POR Enrique Murillo / PUBLICADO EN La Vanguardia (31-03-21)
Si este fuera un país de libros, Carlos Pujol Lagarriga habría vivido rodeado de honores, habría trabajado en puestos de alta responsabilidad en la industria editorial. Era hijo de editor (Carlos Pujol, una vida entera en Planeta), y fue editor extraordinario unos doce años. Cuando dejó la edición, porque ya no había sitio para personas como él, se hizo profesor. Y es padre espiritual de editores pues, en el Máster de Edición de la UAB, y en la UIC, ha dejado una huella enorme.
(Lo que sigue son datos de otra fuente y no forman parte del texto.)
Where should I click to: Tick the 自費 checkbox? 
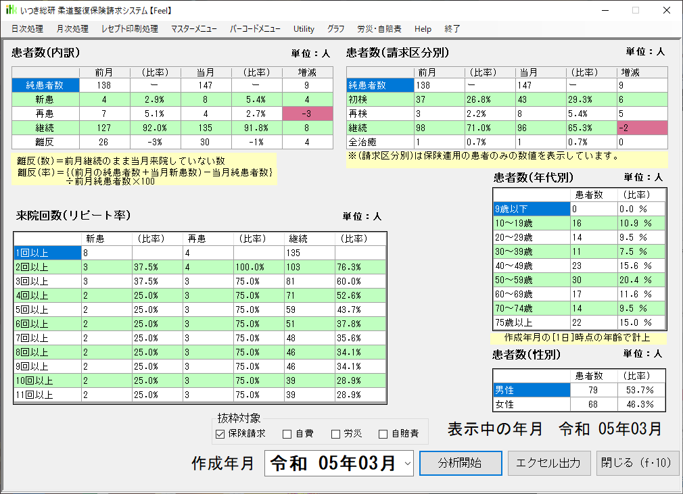(x=287, y=434)
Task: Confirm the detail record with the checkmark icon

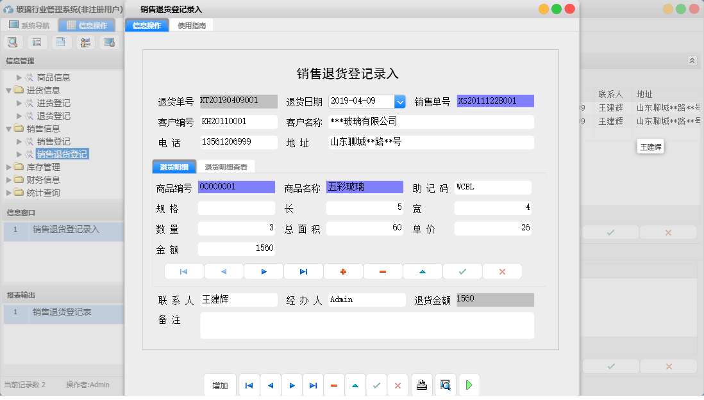Action: click(x=462, y=271)
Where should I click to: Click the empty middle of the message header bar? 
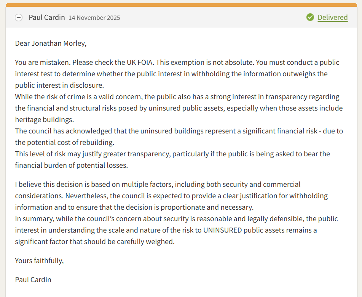(213, 18)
Aniol Rafel, el editor de Periscopi, me decía «creo que yo habría sido mucho peor editor de no haberme cruzado con él».
Carlos era editor porque tenía la capacidad de descubrir el talento de los escritores primerizos, sin fama ni renombre. Y, además, porque trabajaba con los autores, no solo como filólogo, sino como gran lector de novela. No he conocido a nadie como él.
Fui testigo de su debut en este campo. Yo acababa de aterrizar en una empresa casi quebrada, Plaza & Janés, en 1992. Le contraté y enseguida le puse al frente de la colección literaria, Ave Fénix Serie Mayor, en donde publicamos a Juan Marsé, Salman Rushdie, Ray Loriga, Félix Romeo y otros. Carlos Pujol y yo nos veíamos poco. Yo solo me dedicaba a fabricar libros con potencial de ventas superior a 30.000 ejemplares, a ver si salvábamos la empresa, que venía de perder 2.000 millones de pesetas el año anterior.
Un día Carlos descubrió el manuscrito de una chica que escribía en el ordenador de la FNAC de Callao a ratos perdidos, una tal Lucía Echevarría que formaba parte del equipo de promoción. Les llevó meses trabajar a fondo aquella novela, que acabó titulándose Amor, curiosidad, prozac y dudas. Descubrir y acompañar, eso es lo que hacía Carlos Pujol, un editor de verdad. De esos ya no quedan en tiempos en los que editar terminó siendo contratar a partir de informes de lectura hechos por otros. Carlos chocó con esa nueva forma de «editar» y lo dejó tras cinco años en Plaza & Janés, otros tantos en Destino, a donde me lo llevé cuando cambié de gran grupo, y después de algunas reapariciones breves en El Andén y Al Revés, un sello al que él llevó a algunos de sus autores de Destino, como Fernando Marías y Juan Bas.
Era angelical en todos los sentidos de la palabra, incluido el religioso. Candoroso y de otro mundo. Habría encajado más en la era de los primeros cristianos de las catacumbas. Rodeado de agnósticos y ateos, de indiferentes, él vivía sus creencias sin aspavientos. En tiempos de falsas amistades, disfrutar de la suya ha sido como un milagro. Era próximo, cálido, generoso. Adoró a Cristina, su mujer; a sus tres hijos. Se lo llevó un cáncer de pulmón que sobrevivió años junto a su nueva pareja y sus hijos. Le lloraré siempre.